SOAL 1 -
Menurut artikel tentang RUU Penyiaran di bawah, pada tanggal berapa UU Pers Nomor 40/1999 ditetapkan?

TEKS SUMBER -
+ + + + + + +
Oleh: Dr KRMT Roy Suryo
beritabernas.com – Masyarakat pers kini terusik. Selama ini kebebasan pers di Indonesia sudah dirasakan nyaman dan on the track dengan UU Pers Nomor 40/1999 yang ditetapkan sejak 23 September 1999. UU tersebut dirasakan sudah sesuai dengan jiwa & semangat reformasi.
Namun kini mendadak ada usulan dalam Draft RUU Penyiaran baru yang sedang digodog di Komisi I dan Baleg (Badan Legislasi) DPR-RI. Ini terjadi karena beberapa pasal dalam draft RUU Penyiaran itu dinilai berpotensi memberangus kebebasan pers, misalnya ada larangan untuk menyiarkan konten eksklusif jurnalisme investigasi sebagaimana yang dimuat pada Pasal 50 B Ayat (2) huruf (c) RUU Penyiaran tertanggal 27 Maret 2024.
Kenapa hal di atas dipertanyakan? Karena hal tersebut tidak sesuai dengan aturan sebelumnya yang sudah berjalan 25 tahun, UU Nomor 40/1999 dan telah dengan sangat baik mengatur ihwal kerja & etika pers, termasuk soal kegiatan jurnalisme investigasi.
+ + + + + + +
DATA YANG DIPAKAI -
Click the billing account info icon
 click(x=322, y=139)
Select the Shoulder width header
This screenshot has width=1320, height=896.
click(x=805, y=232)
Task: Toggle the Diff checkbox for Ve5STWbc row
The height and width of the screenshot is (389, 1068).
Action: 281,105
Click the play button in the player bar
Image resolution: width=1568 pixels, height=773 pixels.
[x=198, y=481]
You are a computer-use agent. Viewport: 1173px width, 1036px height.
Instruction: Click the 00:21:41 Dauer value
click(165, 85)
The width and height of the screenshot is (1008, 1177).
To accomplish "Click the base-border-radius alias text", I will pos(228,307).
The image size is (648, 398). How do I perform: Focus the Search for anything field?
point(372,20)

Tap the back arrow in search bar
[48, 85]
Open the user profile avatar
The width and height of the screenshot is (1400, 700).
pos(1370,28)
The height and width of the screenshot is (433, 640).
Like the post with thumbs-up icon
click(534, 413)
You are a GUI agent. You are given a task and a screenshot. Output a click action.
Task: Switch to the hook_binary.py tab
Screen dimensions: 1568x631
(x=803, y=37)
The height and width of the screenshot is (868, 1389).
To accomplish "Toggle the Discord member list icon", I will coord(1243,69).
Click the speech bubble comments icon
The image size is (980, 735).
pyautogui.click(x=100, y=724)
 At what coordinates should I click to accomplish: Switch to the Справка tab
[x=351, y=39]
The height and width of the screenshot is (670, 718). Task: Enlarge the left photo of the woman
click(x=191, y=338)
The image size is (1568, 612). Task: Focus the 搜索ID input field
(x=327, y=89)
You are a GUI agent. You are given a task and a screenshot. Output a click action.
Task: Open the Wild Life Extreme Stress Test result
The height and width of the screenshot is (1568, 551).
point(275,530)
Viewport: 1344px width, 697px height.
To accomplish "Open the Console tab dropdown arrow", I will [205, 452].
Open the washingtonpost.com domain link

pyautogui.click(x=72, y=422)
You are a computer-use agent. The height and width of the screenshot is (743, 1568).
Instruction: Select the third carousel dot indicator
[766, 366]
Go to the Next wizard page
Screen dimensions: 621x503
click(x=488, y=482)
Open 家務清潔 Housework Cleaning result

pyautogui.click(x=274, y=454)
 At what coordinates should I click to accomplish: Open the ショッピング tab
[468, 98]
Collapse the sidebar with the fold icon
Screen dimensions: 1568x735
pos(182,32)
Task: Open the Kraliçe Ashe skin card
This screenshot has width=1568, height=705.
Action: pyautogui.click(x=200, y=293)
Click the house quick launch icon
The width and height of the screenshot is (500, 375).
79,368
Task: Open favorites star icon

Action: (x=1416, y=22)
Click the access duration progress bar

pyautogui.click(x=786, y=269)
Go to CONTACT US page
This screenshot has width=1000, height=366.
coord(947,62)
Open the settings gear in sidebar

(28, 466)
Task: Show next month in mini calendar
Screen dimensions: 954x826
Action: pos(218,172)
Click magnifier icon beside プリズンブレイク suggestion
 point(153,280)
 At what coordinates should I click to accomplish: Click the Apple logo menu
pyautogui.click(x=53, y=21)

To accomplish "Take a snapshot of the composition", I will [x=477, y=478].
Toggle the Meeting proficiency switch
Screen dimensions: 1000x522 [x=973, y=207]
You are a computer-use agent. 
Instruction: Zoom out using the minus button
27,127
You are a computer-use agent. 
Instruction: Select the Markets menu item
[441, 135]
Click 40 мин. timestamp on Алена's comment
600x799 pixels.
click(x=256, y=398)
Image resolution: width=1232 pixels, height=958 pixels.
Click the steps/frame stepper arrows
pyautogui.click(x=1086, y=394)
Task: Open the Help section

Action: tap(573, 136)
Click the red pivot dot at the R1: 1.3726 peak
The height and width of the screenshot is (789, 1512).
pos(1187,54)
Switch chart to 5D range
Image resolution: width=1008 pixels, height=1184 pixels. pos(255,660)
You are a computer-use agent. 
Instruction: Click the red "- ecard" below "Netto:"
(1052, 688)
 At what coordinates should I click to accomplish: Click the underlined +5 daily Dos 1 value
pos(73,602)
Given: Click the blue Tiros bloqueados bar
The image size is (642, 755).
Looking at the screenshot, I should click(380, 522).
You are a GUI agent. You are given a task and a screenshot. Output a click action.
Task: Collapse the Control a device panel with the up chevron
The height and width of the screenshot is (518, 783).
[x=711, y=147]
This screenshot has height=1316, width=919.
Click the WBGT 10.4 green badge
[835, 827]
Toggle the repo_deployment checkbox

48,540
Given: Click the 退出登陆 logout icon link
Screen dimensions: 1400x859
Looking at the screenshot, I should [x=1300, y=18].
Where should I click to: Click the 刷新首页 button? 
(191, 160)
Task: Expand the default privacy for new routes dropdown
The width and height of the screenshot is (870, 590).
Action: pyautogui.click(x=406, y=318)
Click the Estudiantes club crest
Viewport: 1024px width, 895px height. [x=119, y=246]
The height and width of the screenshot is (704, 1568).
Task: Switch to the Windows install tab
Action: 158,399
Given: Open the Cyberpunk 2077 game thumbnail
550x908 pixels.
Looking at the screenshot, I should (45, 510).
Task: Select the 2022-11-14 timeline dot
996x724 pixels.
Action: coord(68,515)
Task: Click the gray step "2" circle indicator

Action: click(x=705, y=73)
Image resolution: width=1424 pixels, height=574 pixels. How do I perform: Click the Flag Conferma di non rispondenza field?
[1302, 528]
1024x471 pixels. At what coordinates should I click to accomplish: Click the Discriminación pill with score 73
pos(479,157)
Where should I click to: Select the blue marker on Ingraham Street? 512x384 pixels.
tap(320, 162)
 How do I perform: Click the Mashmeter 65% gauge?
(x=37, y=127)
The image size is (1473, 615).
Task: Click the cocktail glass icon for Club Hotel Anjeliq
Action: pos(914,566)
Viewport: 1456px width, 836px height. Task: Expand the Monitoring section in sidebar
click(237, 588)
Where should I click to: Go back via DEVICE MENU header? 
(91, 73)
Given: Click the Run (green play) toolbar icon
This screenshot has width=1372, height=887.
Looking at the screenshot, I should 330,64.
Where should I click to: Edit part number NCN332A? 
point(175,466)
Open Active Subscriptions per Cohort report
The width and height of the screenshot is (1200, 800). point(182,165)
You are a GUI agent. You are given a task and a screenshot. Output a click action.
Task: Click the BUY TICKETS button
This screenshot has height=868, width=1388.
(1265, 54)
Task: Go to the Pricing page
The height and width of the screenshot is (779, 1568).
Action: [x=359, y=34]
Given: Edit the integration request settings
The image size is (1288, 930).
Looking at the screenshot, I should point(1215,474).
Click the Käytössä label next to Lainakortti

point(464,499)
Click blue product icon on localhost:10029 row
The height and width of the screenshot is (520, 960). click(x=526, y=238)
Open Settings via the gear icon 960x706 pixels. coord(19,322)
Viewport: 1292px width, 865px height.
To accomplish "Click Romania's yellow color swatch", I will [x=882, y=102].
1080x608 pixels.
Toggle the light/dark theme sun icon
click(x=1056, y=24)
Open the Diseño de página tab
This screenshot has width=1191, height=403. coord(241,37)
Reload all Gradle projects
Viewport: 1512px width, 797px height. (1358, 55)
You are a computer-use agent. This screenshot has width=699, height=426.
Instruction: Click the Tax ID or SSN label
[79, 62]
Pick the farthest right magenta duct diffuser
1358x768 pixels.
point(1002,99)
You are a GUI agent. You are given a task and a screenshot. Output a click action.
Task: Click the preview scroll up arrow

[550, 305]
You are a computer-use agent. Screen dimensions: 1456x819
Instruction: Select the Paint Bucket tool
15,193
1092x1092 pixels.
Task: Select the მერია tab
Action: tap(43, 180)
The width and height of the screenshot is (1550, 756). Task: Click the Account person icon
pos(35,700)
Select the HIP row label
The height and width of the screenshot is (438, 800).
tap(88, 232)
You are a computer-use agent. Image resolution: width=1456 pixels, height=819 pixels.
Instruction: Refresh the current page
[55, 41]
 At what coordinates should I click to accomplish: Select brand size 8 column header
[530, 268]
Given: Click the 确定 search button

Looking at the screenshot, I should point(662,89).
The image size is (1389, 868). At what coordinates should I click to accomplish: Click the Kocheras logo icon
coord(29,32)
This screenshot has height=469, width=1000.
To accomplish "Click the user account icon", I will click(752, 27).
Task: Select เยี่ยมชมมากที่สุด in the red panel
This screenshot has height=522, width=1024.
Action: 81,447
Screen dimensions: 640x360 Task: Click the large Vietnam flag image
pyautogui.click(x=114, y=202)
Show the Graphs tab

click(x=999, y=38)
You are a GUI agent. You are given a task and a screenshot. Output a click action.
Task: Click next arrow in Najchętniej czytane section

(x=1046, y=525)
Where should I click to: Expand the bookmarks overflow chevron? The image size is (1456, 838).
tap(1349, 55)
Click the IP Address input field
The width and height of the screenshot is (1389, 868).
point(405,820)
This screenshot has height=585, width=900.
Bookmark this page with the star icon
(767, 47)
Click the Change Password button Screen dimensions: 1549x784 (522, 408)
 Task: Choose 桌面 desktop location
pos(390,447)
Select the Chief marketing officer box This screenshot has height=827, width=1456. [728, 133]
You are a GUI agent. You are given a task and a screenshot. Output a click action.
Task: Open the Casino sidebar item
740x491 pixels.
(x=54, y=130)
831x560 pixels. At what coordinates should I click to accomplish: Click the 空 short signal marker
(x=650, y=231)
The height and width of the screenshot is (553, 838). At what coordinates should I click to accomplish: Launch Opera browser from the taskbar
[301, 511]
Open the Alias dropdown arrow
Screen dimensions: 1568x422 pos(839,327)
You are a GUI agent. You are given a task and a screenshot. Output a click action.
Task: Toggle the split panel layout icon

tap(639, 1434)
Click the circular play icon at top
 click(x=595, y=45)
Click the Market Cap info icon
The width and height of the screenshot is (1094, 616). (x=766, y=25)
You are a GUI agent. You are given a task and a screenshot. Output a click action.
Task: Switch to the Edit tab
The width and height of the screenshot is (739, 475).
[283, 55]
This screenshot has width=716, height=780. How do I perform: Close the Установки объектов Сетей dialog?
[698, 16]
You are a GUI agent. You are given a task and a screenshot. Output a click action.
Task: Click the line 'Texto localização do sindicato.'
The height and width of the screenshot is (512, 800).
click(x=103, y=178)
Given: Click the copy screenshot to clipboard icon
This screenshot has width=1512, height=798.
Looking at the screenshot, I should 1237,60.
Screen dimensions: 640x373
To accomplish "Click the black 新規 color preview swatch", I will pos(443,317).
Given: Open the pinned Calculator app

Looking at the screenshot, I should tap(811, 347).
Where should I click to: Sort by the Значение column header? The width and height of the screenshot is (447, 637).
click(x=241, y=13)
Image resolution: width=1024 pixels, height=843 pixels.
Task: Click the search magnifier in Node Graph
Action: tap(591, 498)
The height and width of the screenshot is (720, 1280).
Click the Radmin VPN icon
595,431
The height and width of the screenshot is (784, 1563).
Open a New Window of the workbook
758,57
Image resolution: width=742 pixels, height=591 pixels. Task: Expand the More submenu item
+ + + + + + +
SOAL 2 -
Tuliskan ulang tanpa perubahan semua baris dalam daftar di atas, dari baris yang memuat "Open the Diseño de página tab" hingga baris yang memuat "Viewport: 1512px width, 797px", termasuk kedua baris tersebut.

HASIL AKHIR 1 -
23 September 1999.

HASIL AKHIR 2 -
Open the Diseño de página tab
This screenshot has width=1191, height=403. coord(241,37)
Reload all Gradle projects
Viewport: 1512px width, 797px height. (1358, 55)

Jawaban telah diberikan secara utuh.